TASK INPUT =
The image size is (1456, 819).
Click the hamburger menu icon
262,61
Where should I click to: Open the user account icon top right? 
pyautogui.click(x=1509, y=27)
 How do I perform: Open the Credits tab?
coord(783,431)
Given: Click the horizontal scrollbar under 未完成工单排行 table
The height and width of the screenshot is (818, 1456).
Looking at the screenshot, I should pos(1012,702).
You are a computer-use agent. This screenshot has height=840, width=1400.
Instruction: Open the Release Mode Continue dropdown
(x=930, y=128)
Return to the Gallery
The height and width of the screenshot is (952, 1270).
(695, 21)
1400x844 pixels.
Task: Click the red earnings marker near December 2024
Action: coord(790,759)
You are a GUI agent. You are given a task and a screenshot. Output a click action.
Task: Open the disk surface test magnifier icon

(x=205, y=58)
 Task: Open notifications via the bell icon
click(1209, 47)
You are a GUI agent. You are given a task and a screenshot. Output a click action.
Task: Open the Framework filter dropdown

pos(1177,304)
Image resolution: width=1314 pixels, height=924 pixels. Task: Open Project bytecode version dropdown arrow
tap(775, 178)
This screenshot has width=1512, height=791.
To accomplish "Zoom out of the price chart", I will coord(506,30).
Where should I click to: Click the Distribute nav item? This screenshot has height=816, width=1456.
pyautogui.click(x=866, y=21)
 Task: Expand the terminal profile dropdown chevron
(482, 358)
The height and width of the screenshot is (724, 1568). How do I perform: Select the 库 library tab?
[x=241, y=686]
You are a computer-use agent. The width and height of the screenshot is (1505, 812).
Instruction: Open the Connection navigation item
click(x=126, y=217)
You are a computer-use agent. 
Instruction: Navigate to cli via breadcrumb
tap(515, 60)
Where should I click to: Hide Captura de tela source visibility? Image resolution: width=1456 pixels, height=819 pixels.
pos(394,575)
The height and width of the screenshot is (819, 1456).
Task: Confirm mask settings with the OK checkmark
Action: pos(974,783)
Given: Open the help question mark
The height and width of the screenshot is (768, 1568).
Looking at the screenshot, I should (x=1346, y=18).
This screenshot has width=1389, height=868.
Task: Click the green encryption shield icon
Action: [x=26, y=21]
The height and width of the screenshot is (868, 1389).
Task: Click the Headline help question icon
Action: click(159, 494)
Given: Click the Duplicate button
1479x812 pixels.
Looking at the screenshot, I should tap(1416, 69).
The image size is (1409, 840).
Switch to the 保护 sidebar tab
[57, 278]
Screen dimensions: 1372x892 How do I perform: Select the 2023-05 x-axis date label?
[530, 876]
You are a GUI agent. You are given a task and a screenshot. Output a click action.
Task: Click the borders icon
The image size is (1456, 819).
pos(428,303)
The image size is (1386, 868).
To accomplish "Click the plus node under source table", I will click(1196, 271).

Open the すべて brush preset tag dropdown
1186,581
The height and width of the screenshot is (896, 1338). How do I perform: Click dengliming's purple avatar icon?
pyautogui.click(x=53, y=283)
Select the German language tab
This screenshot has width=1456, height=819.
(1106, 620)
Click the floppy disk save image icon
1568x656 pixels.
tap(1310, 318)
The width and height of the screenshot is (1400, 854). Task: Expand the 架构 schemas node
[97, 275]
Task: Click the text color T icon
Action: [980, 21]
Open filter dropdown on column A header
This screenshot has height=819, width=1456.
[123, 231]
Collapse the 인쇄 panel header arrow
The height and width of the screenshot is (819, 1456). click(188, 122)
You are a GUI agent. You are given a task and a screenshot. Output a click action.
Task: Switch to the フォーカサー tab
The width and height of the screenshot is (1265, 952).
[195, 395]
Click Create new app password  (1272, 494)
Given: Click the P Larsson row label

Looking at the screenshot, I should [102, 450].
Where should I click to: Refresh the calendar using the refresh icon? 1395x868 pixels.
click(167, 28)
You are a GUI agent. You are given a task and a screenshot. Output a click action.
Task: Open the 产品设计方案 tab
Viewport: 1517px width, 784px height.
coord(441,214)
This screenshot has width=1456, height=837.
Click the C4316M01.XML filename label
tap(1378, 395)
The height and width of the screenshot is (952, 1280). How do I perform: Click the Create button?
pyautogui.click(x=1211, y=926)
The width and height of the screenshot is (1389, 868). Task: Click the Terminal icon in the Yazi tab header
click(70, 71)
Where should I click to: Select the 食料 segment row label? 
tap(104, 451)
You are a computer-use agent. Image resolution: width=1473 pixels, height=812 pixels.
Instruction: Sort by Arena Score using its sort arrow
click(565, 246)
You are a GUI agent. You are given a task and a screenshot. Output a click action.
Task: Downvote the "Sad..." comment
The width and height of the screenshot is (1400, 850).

YOUR OBJECTIVE = Within the material above, copy exactly the lines from the line that holds "Select the German language tab" up to and including the line that holds "Task: Switch to the フォーカサー tab".

SOLUTION TO THIS EXERCISE =
Select the German language tab
This screenshot has width=1456, height=819.
(1106, 620)
Click the floppy disk save image icon
1568x656 pixels.
tap(1310, 318)
The width and height of the screenshot is (1400, 854). Task: Expand the 架构 schemas node
[97, 275]
Task: Click the text color T icon
Action: [980, 21]
Open filter dropdown on column A header
This screenshot has height=819, width=1456.
[123, 231]
Collapse the 인쇄 panel header arrow
The height and width of the screenshot is (819, 1456). click(188, 122)
You are a GUI agent. You are given a task and a screenshot. Output a click action.
Task: Switch to the フォーカサー tab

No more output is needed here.